(Beginning of DATA EXTRACT)

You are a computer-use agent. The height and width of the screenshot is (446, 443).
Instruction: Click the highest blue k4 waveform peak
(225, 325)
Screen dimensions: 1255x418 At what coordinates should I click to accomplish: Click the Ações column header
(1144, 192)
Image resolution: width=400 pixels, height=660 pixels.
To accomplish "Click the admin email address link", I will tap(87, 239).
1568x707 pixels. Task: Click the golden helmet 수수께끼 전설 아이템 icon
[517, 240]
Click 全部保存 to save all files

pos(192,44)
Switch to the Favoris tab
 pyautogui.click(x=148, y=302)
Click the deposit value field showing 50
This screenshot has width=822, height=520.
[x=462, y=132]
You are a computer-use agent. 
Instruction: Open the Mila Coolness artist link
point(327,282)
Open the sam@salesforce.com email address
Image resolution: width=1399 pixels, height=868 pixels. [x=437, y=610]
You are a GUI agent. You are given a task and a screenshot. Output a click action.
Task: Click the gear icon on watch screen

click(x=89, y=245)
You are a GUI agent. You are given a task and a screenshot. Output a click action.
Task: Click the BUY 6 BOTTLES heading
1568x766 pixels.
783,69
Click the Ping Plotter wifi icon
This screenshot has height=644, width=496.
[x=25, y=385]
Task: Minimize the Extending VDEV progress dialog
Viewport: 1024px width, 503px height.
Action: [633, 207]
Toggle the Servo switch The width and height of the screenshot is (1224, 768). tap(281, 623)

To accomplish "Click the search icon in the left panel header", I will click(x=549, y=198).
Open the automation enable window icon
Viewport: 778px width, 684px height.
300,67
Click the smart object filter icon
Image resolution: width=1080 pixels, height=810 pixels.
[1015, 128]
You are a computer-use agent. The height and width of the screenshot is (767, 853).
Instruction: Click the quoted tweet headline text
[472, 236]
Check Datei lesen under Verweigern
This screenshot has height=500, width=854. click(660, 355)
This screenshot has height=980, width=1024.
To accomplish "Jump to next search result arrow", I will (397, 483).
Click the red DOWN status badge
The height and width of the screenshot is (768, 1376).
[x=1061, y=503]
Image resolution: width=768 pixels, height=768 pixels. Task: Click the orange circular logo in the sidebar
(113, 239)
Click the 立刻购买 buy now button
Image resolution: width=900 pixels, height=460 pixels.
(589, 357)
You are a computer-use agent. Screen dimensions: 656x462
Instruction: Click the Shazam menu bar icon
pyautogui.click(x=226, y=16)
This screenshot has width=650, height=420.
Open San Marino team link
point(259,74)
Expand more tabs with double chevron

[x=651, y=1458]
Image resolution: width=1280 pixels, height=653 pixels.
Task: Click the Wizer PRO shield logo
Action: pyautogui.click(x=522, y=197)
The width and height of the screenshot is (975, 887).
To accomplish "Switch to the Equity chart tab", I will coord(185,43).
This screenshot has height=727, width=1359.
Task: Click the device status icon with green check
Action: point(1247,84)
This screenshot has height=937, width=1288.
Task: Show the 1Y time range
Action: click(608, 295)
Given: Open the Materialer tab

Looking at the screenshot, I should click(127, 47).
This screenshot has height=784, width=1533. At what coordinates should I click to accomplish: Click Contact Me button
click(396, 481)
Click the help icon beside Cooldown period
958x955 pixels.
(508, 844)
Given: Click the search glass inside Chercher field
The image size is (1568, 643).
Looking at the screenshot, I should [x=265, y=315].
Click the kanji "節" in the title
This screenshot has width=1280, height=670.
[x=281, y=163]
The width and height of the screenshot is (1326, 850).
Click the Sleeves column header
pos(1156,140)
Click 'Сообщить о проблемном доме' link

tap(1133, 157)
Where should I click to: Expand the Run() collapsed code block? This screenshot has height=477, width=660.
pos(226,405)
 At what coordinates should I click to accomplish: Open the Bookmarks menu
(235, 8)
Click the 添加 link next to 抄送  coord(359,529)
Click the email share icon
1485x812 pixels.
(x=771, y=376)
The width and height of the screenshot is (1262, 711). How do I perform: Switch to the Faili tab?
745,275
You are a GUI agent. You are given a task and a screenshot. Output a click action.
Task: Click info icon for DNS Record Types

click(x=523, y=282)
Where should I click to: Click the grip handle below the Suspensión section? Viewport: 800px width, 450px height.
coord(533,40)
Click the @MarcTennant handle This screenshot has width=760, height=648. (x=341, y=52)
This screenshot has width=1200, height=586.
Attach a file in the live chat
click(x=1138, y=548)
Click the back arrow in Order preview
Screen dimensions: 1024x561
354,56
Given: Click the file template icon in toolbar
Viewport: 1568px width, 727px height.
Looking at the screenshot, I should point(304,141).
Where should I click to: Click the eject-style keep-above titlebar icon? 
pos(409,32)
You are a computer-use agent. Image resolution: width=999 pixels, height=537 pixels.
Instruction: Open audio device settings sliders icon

(End of DATA EXTRACT)

Would you copy out each line of the records above where the word "computer" occurs?

PROBLEM SOLUTION:
You are a computer-use agent. The height and width of the screenshot is (446, 443).
You are a computer-use agent. 
You are a computer-use agent. The height and width of the screenshot is (767, 853).
You are a computer-use agent. Screen dimensions: 656x462
You are a computer-use agent. Image resolution: width=999 pixels, height=537 pixels.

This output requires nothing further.